Isn't it a beautiful spring day?
Those words used to drive me insane. Beautiful spring days in Maryland mean warm sunshine and gentle breezes. But drifting in those spring breezes is pollen. So much pollen, mostly from trees, that the air becomes hazy, making life miserable for people with pollen allergies like my son Paul.
Two years ago, sunny spring days didn't mean riding bikes and playing ball for 5-year-old Paul. They meant recess in the school library, a box of tissues at his desk, and eyes nearly swollen shut by the end of the school day. Once home, he took off his pollen-covered clothes, put on clean clothes, and spent his afternoons inside a closed house with air conditioning running even if it was a balmy 70 degrees Fahrenheit (21 degrees Celsius) outside.
Only rainy days were beautiful spring days to Paul.
But last spring wasn't as bad for him, and this spring -- after nearly two years of allergy shots--he may finally be able to enjoy sunny spring days outdoors.
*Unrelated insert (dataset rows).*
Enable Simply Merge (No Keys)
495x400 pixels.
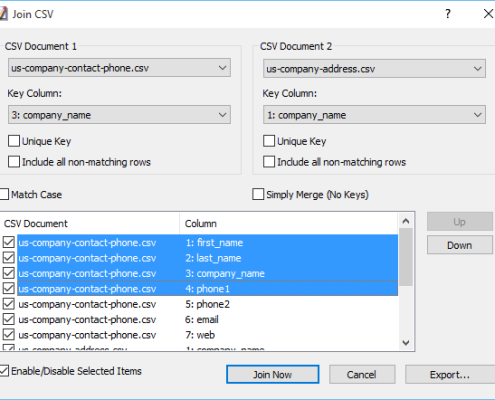coord(258,194)
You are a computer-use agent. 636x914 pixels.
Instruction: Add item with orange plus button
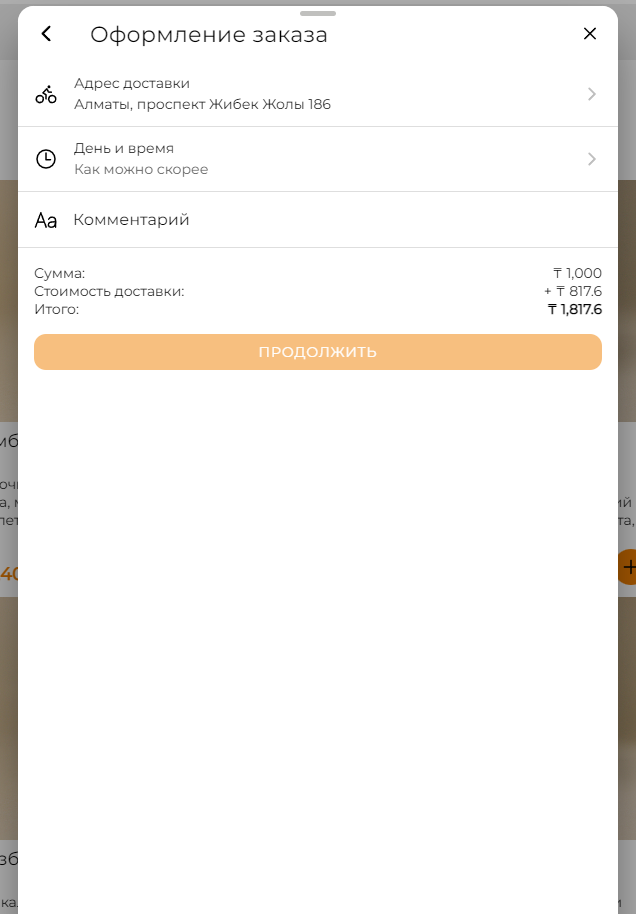pos(627,567)
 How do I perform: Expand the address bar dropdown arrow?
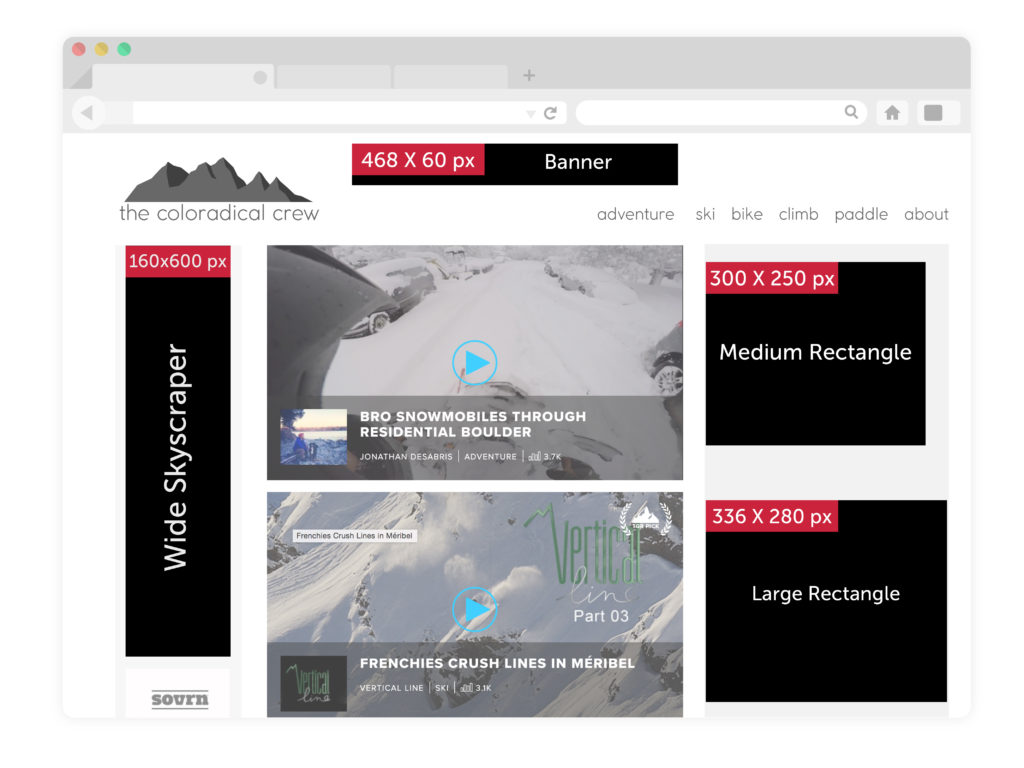pos(531,114)
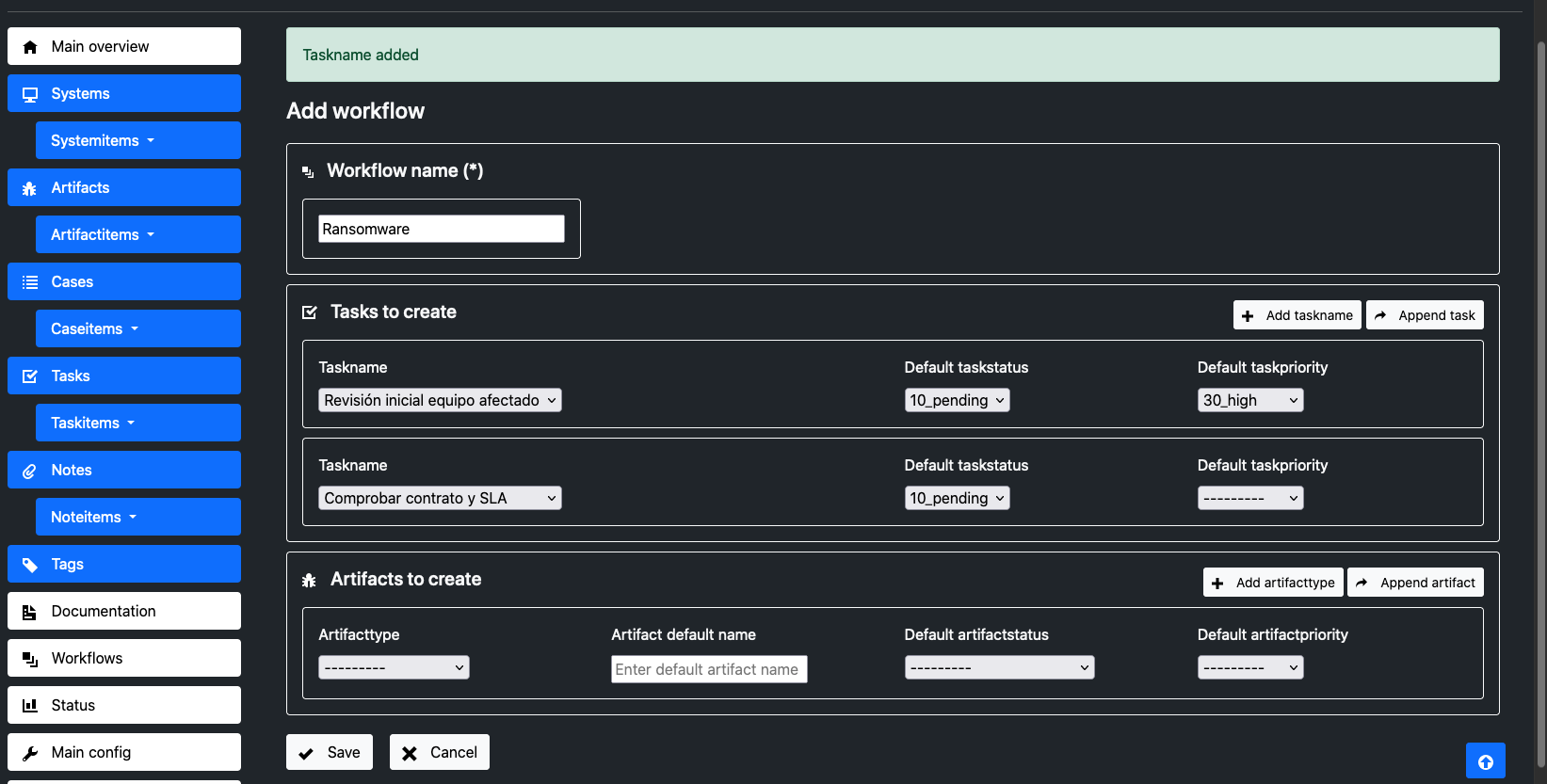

One treatment for people with allergies is injections of small amounts of the substances they're allergic to. This is called immunotherapy. Over time as the dose is increased, the patient becomes hyposensitized (less allergic) to the allergens because the body, for reasons not yet fully understood, becomes more tolerant to the offending substances. The symptoms, including sneezing and watery eyes--and the need for medication--are reduced or disappear.
People of any age can develop allergies. Heredity and allergen exposure are important influences in whether allergies develop. Moving from one part of the country to another, especially if the climates, and therefore the native plants, are different, can influence the severity and seasonality of allergic symptoms.